__Tasks to perform__:
1. Can you rewrite the paragraph of the Paul Ryan passage that begins "Trump made numerous errors" more briefly while keeping its main facts?
2. According to the Paul Ryan passage, which House committee was Ryan happy serving on?
3. Will you write out the part of the Paul Ryan passage that opens with the words containing "Trump made numerous" and closes with "essentially a resignation."?

__Passage to read__:
Growing up, Rep. Paul Ryan (R-WI) was the face of the Republican Party brain trust. The man with a fiscal plan to get us out of the hellacious, out-of-control spending splurges involving both parties. From Obama's stimulus, Obamacare, Joe Biden's COVID relief, and George W. Bush's wars and Medicare Part D, the latter of which we haven't paid for yet, unsurprisingly, have all contributed to the debt, deficit and added trillions to our already outrageous unfunded liabilities within our social safety net. Ryan was happy being on House Ways and Means, but then-Speaker John Boehner (R-OH) decided to leave this town, a wise choice. No one was qualified to take the mantle, and Ryan begrudgingly took the gavel. That's when Ryan's star began to fall. 

Trump made numerous errors as president at an administrative level, namely not cleaning house at the Department of Justice, but listening to Ryan on an omnibus spending bill is in the top five. The former president was about to veto the package because there was no funding for a border wall, an ultimate 2016 campaign promise. It would have shut down the government in 2018. Ryan reportedly promised to get financing for that immigration enforcement measure later, prompting Trump to sign the bill, something he didn't want to do and vowed it would never happen again. But Ryan didn't follow through on that promise, instead deciding not to run again for re-election and doing next to nothing to help candidates in the midterm elections that year. It was essentially a resignation.

One thing is certain: Ryan wouldn't be equipped to be in today's Republican Party. A lot has changed since 1999, his freshman year. Ryan isn't a culture warrior, a role we must adopt because the left has run amok for too long. The former House Speaker admitted that he's more concerned about policy, being the wonk he is, and not interested in the "polarizing" aspects of these cultural fights. 

There was a short time when one could think that social and fiscal issues differed. It's more complicated, as is our society. Often, when you peer through the numbers and the policy, you'll find that these two issues are intertwined. Also, we tried ignoring the culture and sticking to the legislation, but the "Paul Ryan" way only led to school boards being overrun by cultural Marxists, men thinking they could compete in women's sports, and modern medicine going to extraordinary lengths to erase the biological characteristics unique to womanhood to accommodate transgenders.

__Records shown__:
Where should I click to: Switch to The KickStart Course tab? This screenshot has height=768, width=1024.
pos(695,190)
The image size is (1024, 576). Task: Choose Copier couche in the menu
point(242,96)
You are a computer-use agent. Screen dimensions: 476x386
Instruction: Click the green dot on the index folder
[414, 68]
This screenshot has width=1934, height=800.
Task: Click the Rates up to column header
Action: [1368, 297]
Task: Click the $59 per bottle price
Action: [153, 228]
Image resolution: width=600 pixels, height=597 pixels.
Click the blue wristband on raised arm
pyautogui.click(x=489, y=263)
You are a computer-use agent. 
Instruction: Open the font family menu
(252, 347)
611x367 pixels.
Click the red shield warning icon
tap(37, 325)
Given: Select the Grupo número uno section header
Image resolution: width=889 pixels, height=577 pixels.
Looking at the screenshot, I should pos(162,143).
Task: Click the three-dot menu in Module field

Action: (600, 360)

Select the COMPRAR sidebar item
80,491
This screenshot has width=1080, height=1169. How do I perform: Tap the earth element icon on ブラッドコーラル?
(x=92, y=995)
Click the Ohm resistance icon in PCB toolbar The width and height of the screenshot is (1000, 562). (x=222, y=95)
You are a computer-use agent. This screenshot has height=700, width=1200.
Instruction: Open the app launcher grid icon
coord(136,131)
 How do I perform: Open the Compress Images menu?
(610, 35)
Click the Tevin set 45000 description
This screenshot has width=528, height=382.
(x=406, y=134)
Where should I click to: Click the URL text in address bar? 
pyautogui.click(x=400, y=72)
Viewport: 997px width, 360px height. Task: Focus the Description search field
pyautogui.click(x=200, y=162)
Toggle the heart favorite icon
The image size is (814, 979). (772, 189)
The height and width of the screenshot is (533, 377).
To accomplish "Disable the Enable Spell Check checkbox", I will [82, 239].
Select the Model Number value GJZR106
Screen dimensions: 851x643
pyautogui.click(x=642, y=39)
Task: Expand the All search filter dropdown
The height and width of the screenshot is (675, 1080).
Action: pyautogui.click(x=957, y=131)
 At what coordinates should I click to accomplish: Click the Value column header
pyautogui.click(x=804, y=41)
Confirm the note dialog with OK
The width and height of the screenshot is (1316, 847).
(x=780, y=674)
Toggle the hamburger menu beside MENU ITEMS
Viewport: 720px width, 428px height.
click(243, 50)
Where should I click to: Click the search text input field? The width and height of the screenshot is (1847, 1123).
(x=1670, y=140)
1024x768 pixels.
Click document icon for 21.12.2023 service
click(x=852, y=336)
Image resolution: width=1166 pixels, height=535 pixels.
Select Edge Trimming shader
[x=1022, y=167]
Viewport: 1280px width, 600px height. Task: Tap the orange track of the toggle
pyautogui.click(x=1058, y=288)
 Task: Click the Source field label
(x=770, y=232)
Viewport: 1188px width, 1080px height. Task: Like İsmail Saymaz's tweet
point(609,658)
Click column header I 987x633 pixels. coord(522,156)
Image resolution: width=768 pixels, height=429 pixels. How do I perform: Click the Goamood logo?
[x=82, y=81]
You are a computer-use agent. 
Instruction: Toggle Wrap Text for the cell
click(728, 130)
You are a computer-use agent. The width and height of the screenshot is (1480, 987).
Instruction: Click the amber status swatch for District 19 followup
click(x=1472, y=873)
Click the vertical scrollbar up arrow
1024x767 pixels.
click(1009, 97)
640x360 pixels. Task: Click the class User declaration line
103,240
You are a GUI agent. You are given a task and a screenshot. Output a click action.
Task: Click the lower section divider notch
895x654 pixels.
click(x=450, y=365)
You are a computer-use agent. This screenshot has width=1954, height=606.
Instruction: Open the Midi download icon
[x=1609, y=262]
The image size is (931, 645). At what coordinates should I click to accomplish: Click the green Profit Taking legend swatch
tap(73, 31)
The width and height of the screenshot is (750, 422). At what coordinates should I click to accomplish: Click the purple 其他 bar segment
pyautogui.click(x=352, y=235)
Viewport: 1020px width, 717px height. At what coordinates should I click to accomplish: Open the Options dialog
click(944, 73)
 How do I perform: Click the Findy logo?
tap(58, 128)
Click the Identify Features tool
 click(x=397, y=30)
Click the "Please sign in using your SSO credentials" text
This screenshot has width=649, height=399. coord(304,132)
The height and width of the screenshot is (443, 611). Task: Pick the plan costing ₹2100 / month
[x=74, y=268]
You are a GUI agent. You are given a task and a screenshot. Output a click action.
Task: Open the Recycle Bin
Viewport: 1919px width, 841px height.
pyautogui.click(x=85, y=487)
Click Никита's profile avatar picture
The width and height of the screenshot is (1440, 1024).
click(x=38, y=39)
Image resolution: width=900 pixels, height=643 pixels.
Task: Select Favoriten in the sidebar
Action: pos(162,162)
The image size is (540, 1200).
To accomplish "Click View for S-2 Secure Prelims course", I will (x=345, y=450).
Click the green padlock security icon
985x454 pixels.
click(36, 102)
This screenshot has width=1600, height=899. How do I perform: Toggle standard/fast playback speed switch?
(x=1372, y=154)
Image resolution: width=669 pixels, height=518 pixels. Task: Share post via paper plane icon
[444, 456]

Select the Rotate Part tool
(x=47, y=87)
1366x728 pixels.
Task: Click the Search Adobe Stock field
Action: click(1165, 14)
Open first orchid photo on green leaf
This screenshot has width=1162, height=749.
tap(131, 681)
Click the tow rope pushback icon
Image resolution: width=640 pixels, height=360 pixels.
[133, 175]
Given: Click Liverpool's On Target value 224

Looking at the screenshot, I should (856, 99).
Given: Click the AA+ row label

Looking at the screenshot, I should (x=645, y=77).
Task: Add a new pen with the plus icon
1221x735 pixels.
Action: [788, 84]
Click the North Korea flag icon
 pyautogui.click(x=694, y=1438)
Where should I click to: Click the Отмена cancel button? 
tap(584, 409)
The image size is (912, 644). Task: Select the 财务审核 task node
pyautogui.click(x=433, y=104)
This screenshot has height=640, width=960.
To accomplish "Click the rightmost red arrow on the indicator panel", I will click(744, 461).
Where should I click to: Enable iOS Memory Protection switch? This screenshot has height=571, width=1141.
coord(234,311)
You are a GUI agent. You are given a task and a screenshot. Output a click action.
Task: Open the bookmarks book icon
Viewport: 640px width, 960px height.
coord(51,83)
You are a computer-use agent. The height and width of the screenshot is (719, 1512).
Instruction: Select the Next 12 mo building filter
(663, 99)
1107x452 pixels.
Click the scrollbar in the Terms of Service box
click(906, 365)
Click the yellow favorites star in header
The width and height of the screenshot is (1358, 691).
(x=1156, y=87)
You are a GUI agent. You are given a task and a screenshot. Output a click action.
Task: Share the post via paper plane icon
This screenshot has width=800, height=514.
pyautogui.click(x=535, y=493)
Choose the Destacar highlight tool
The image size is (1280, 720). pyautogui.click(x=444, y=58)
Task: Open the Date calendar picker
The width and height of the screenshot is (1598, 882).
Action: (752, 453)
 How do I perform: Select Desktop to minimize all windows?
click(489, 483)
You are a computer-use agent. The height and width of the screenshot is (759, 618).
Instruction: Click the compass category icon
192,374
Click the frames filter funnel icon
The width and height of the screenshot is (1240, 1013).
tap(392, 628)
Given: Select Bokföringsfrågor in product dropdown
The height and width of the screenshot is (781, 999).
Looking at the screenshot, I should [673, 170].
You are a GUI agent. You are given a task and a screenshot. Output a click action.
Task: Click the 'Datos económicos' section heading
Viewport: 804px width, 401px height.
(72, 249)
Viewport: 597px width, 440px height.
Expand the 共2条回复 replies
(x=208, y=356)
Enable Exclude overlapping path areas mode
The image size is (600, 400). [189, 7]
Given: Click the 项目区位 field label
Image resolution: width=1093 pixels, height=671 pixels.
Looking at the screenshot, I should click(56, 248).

__Solutions to each task__:
1. As president, Trump made many administrative errors, such as not cleaning house at the Department of Justice. Listening to Ryan on an omnibus spending bill ranks among the top five. Trump was about to veto the package because it lacked funding for a border wall, a key 2016 campaign promise, and that veto would have shut down the government in 2018. Ryan reportedly promised to secure the funding later, so Trump reluctantly signed the bill and vowed it would never happen again. Ryan didn't follow through. Instead he chose not to run for re-election and did next to nothing to help candidates in that year's midterms, which amounted to a resignation.

2. House Ways and Means.

3.
Trump made numerous errors as president at an administrative level, namely not cleaning house at the Department of Justice, but listening to Ryan on an omnibus spending bill is in the top five. The former president was about to veto the package because there was no funding for a border wall, an ultimate 2016 campaign promise. It would have shut down the government in 2018. Ryan reportedly promised to get financing for that immigration enforcement measure later, prompting Trump to sign the bill, something he didn't want to do and vowed it would never happen again. But Ryan didn't follow through on that promise, instead deciding not to run again for re-election and doing next to nothing to help candidates in the midterm elections that year. It was essentially a resignation.